In 2000, he led the 11-member prosecution panel during the impeachment trial of then President Joseph Estrada, who was ousted through Edsa People Power II in January 2001.
Arroyo said the impeachment courtroom drama that was beamed live to Filipinos nationwide from Dec. 7, 2000, to Jan. 16, 2001, showed just a fraction of the actual court work. “From the start, we made a statement that a legal battle is 80 to 90 percent preparation, and 10 to 20 percent court trial,” he said.
A human rights lawyer, Arroyo rose to national consciousness as the first lawyer who challenged before the Supreme Court the constitutionality of Proclamation No. 1081 imposing martial law by the late dictator Ferdinand Marcos.
He later joined other freedom lawyers in questioning before the high court the ratification of the Marcos-backed 1973 Constitution; Amendment 6 which vested law-making powers to Marcos alongside the Batasang Pambansa; and the power of military tribunals to try civilians.
Arroyo also helped defend some opposition leaders during the Marcos regime such as the late Sen. Benigno “Ninoy” Aquino Jr., the late Eugenio Lopez Jr., Communist Party of the Philippines founder Jose Ma. Sison, Sen. Sergio Osmeña III and former senators Jovito Salonga, Eva Estrada Kalaw and Nene Pimentel.
As a freedom fighter, Arroyo also had his share of physical and mental tortures during martial law, after he had been incarcerated in a military stockade, gassed, injured and hospitalized during protest rallies.
In 1980, he co-founded with fellow human rights lawyers the Movement of Attorneys for Brotherhood, Integrity and Nationalism Inc. (Mabini) and Free Legal Assistance Group (Flag).
During the snap elections in 1986, Arroyo served as counsel of Ninoy’s wife, the late President Corazon Aquino.
After the 1986 Edsa People Power, Arroyo became the executive secretary of the Aquino administration from 1986 to 1992 and chairman of the Philippine National Bank and executive director for the Philippines of the Asian Development Bank from 1986 to 1990.
Arroyo served three consecutive terms as representative of the 1st district of Makati City from 1992 to 1998 as an independent. He was the only congressman who had no bodyguards, no secretary and no media coordinators at that time.

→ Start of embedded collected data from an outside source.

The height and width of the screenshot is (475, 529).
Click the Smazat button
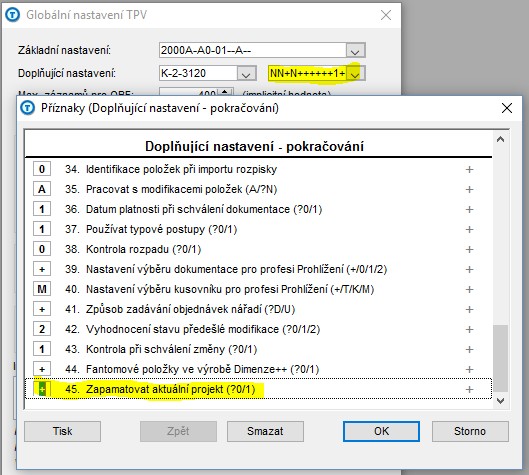[265, 431]
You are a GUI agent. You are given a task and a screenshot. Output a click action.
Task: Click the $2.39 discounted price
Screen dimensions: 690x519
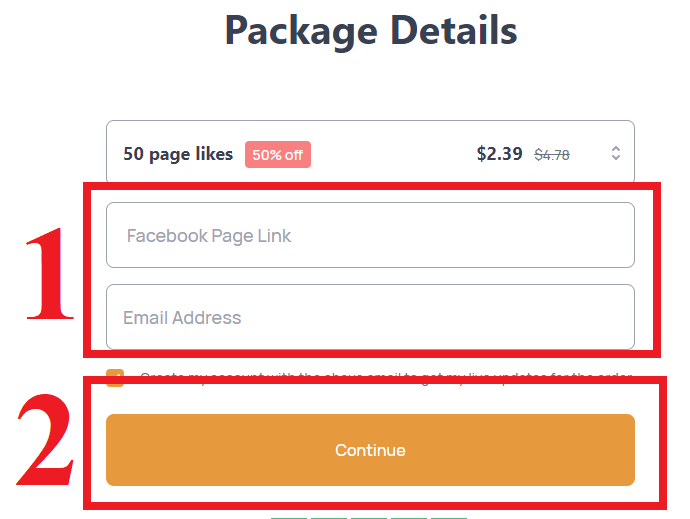coord(499,154)
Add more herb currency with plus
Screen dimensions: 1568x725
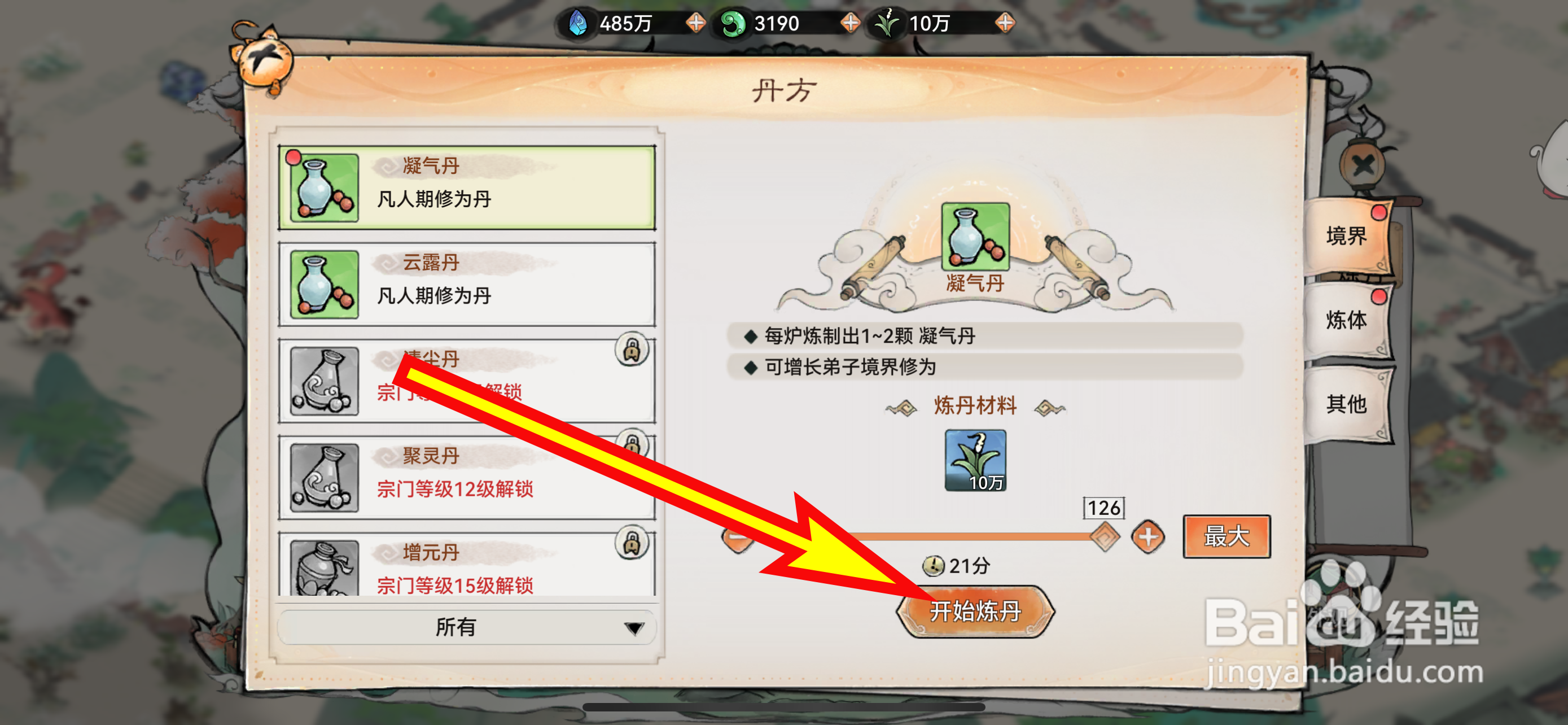pos(1005,23)
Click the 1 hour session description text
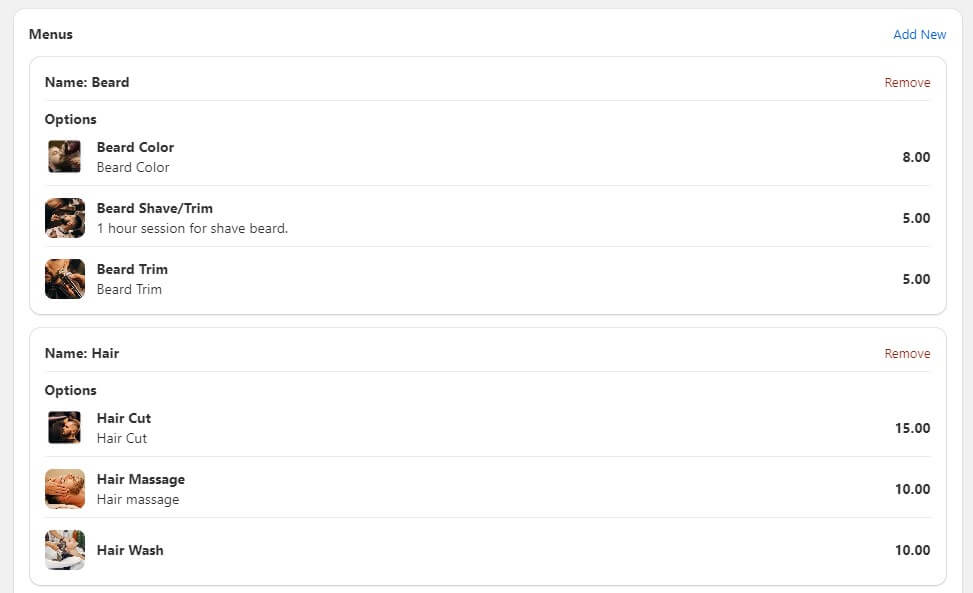 (192, 228)
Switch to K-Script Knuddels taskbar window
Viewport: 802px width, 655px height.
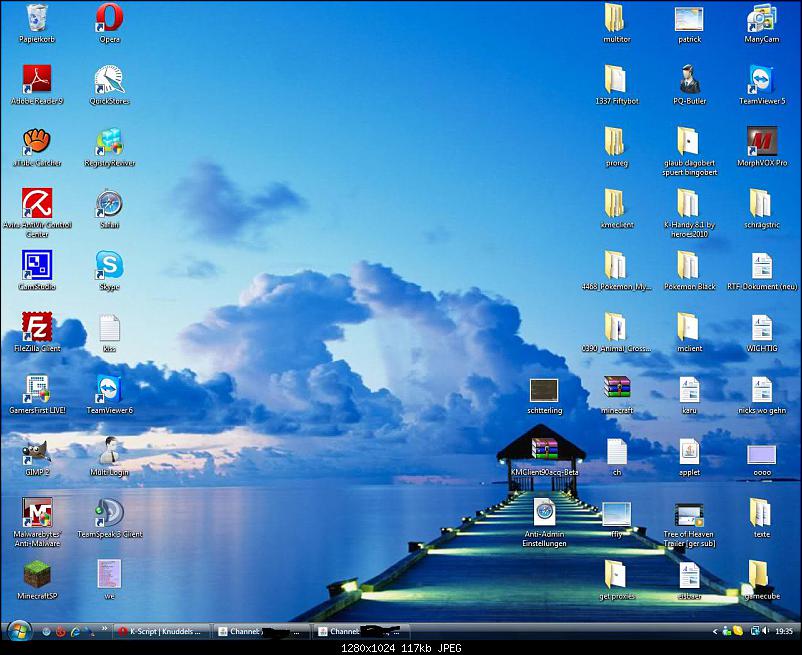[162, 632]
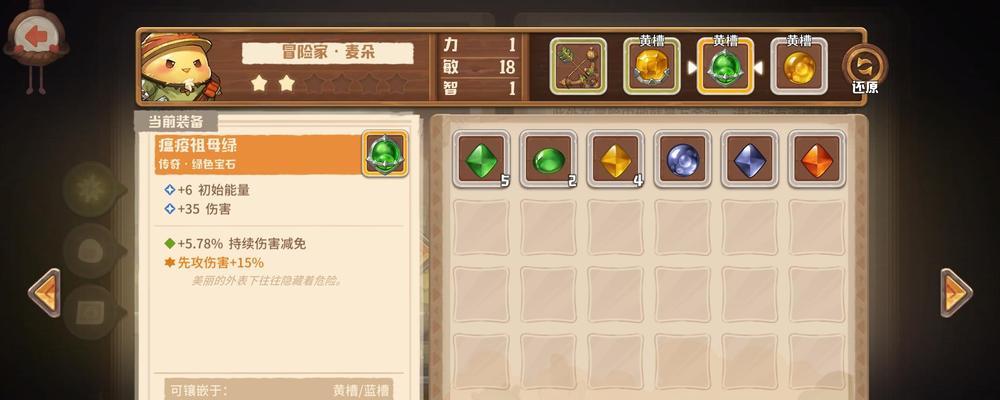This screenshot has height=400, width=1000.
Task: Select the third 黄槽 slot with yellow orb
Action: tap(798, 66)
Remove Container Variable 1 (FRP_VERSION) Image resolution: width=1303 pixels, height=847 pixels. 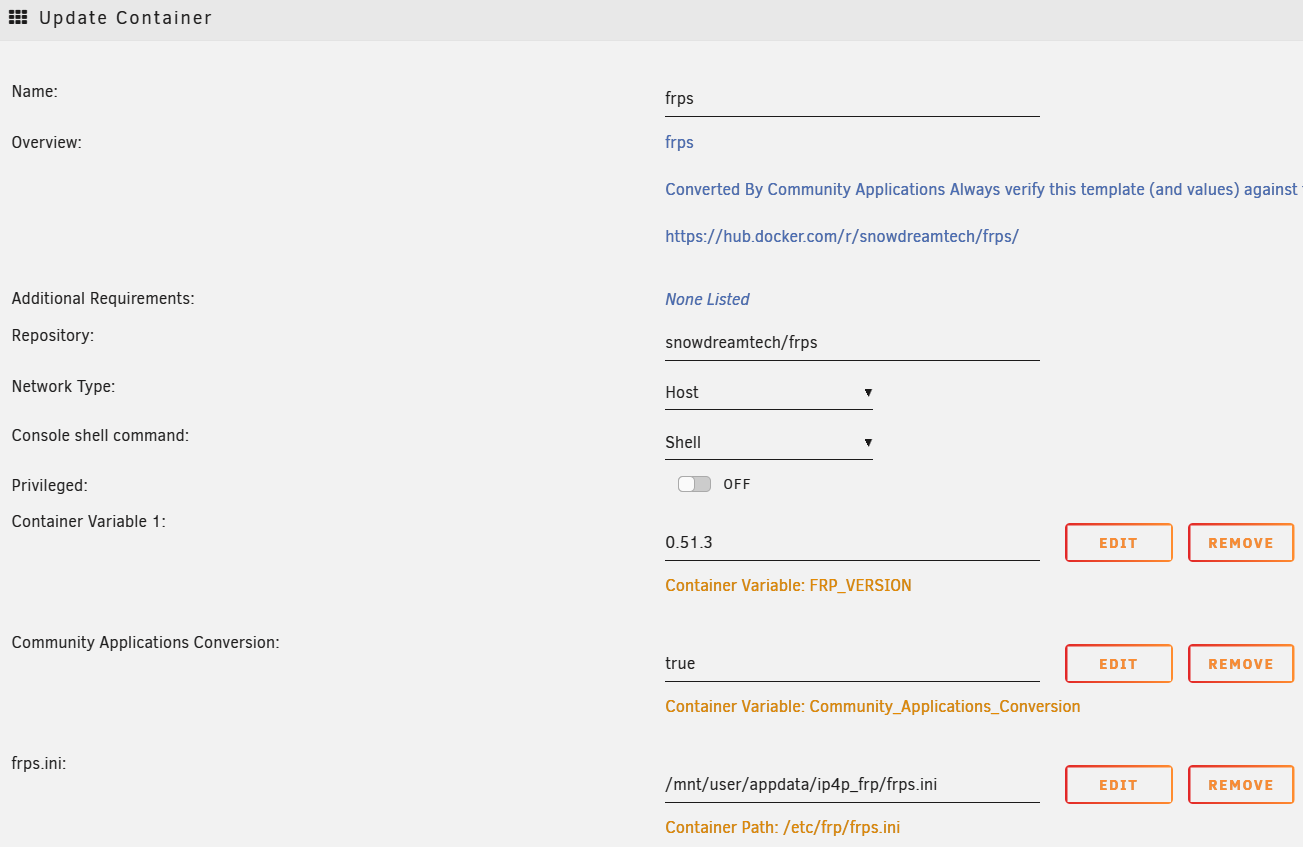pos(1240,543)
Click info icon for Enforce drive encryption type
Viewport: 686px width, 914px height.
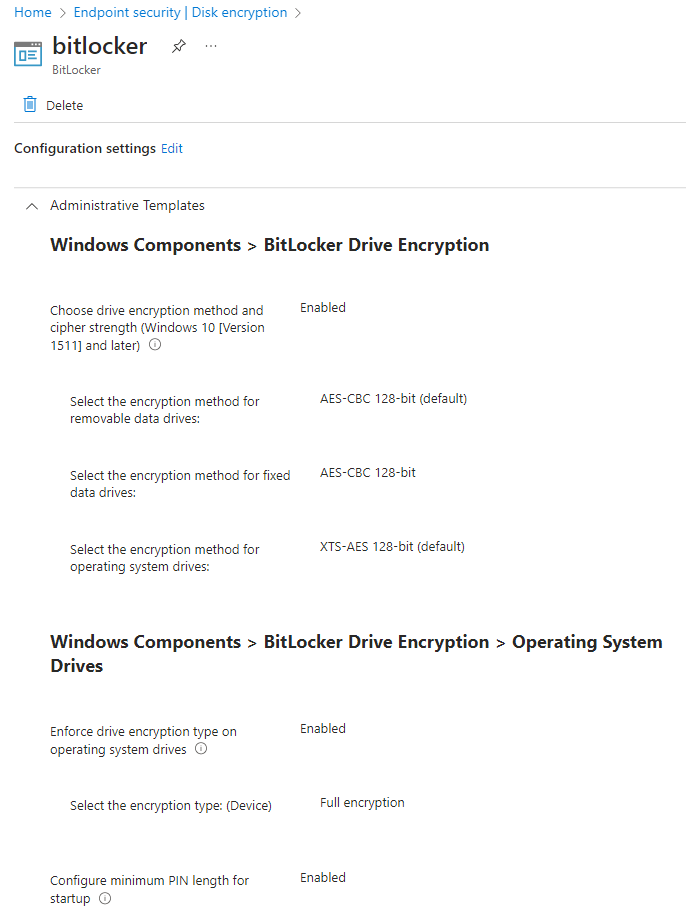click(x=200, y=748)
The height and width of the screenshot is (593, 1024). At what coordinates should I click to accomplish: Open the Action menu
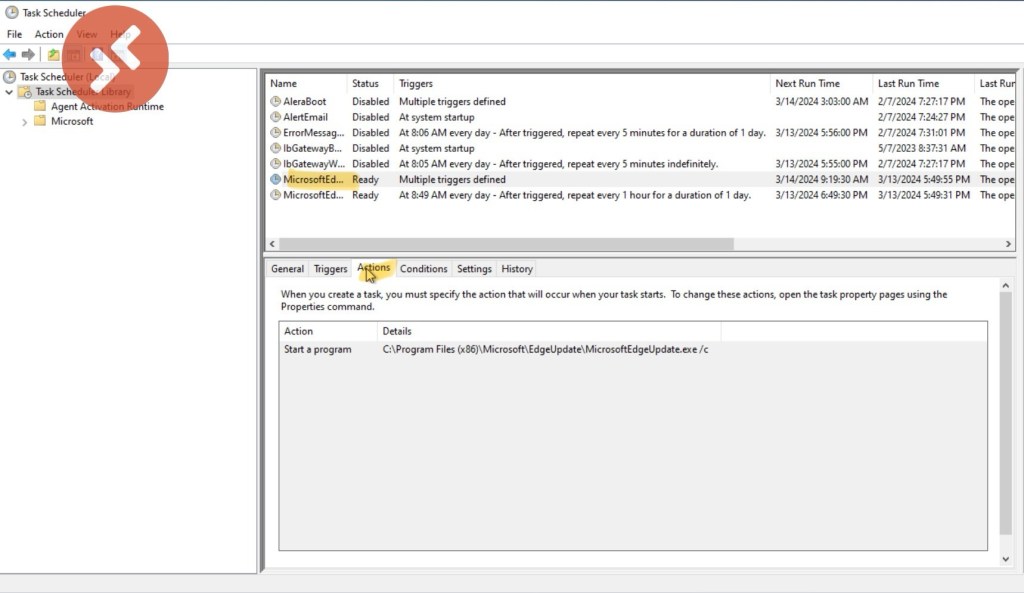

Sometimes, it’s his driver who doubled as his secretary. Arroyo made his own appointments, carried his own leather attaché case and kept his own schedule. He also had that habit of mix-matching formal and casual wear, such as topping his blue denims with a white Barong Tagalog.
He was later elected senator and served two consecutive terms from 2001 to 2013. During his last term, he chaired the committees on accountability of public officers and investigations (blue ribbon), public services and justice and human rights.
In 2012, Arroyo was one of the three senators (the other two being Senators Ferdinand “Bongbong” Marcos Jr. and Miriam Defensor Santiago) who voted not guilty during the impeachment trial of ousted Chief Justice Renato Corona.
Among the citations he received were the Philippine Bar Association’s Most Distinguished Award for Justice and the Senate Resolution No. 100 enacted in the 8th Congress commending him for his invaluable services to the Filipino people.
Arroyo was born in Naga City on January 5, 1927. He finished his pre-Law at the Ateneo de Manila University and his Law degree at the University of the Philippines.